Legal Reformer
Andrew Kreig is a prominent advocate of cutting-edge approaches to legal reform. Building on his long career in Washington policy, law and investigative reporting, he led a group of distinguished professionals from diverse fields in 2010 to found the Justice Integrity Project.
The Project is a research and educational effort to improve oversight of decisions by authorities that undermine the justice system. Its primary focus is revealing political and other arbitrary prosecutions, particularly in official corruption cases.
The Project researches questionable cases, and advocates for reform. The focus is mainly but not exclusively on domestic federal investigations. Sample areas of concern include warrantless surveillance, intimidation of families and witnesses, suppression of evidence, appearance of judicial bias, and irregular financial incentives. Also, the Project examines oversight by higher courts, congress, and the news media that permit abuses that undermine the foundations of democracy.
The project has published pioneering investigative reports available to the public on a variety of major scandals by federal authorities unfairly prosecuting targets in high-profile cases. Among them have been Democrats Don Siegelman (former governor of Alabama) and Dr. Cyril Wecht (a forensic specialist and former county coroner in Pennsylvania) and such Republicans Ted Stevens (the late Alaskan senator) and Bernard Kerik, the former New York City police commissioner and Bush nominee to become Homeland Security secretary).
revealed highly dubious federal investigations of government officials blowing the whistle on serious crime or
other misconduct within their ranks, including former National Security Agency employees Thomas Drake, as well as misconduct by the news media. Further, the project has published several breakthrough reports showing how the Justice Department has refused to undertake good-faith investigations of their own misconduct even in some of its highest profile scandals, and that a number of judges and congress have declined to provide the required oversight.
Currently, the Project’s emphasis has primarily moved beyond documenting individual case histories of government misconduct. Having shown that such injustices exist without adequate remedy, the Project is increasingly focused on system-wide reasons for such delinquency.
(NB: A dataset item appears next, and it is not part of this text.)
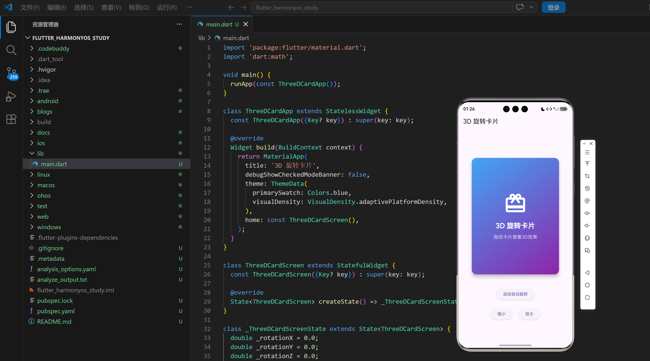
Task: Open Run and Debug view
Action: [11, 97]
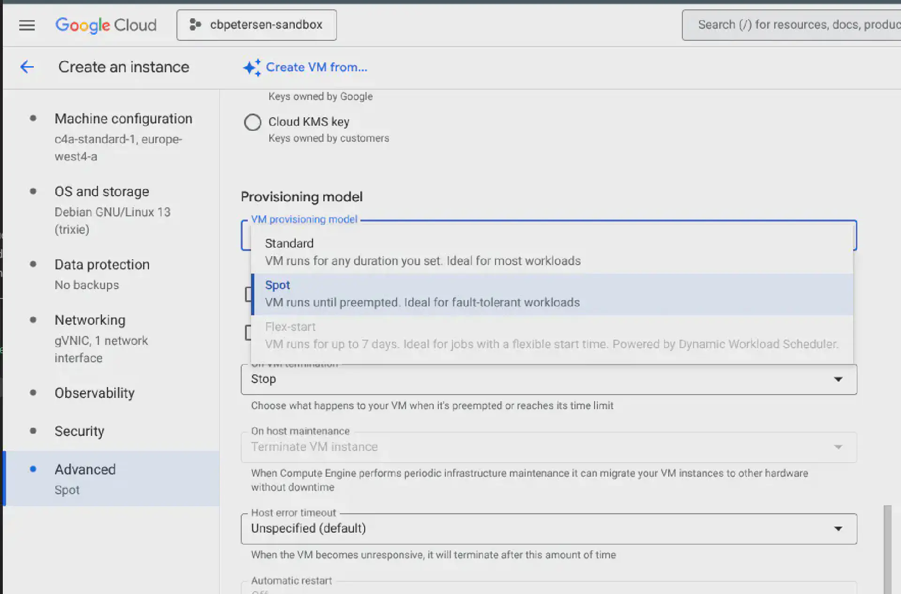The height and width of the screenshot is (594, 901).
Task: Open the Advanced section showing Spot
Action: point(85,469)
Kreig’s background includes law degrees from both the University of Chicago School of Law (J.D.) and from Yale Law School, where he was a Ford Foundation fellow and honors student in obtaining an M.S.L. degree. Later, he was law clerk to U.S. District Judge Mark Wolf, currently chief judge for the district of Massachusetts, during the early stages of the judge’s long-running oversight of a historic racketeering case against leaders of the New England Mafia. Kreig was an associate attorney in the Latham & Watkins office in Washington, DC before becoming vice president and then president of the Wireless Communications Association from 1993 to 2008. In that work, he compiled in 1993 and presented to the U.S. Securities and Exchange Commission extensive documentation on suspected scam promoters of wireless investments who were defrauding the public, resulting in a series of SEC enforcement actions that shut down the boiler-rooms sales promoters and imprisoned the ring-leader on racketeering charges after he admitted fleecing the public of $70 million in league with well-connected Washington-based attorneys and former federal officials.
Previously, Kreig covered the federal courts fulltime for the Hartford Courant newspaper from 1976 to 1981, authoring hundreds of bylined articles about all facets of federal criminal and civil law enforcement for Connecticut’s largest newspaper. His stories there and as legal columnist for Connecticut magazine resulted in two federal judges losing their jobs. Later, he authored the 1987 book, Spiked, documenting serious shortcomings in the news media’s coverage of public affairs. He has been listed in Who’s Who in America Law and Who’s Who in America for many years, and is active in law-related professional groups.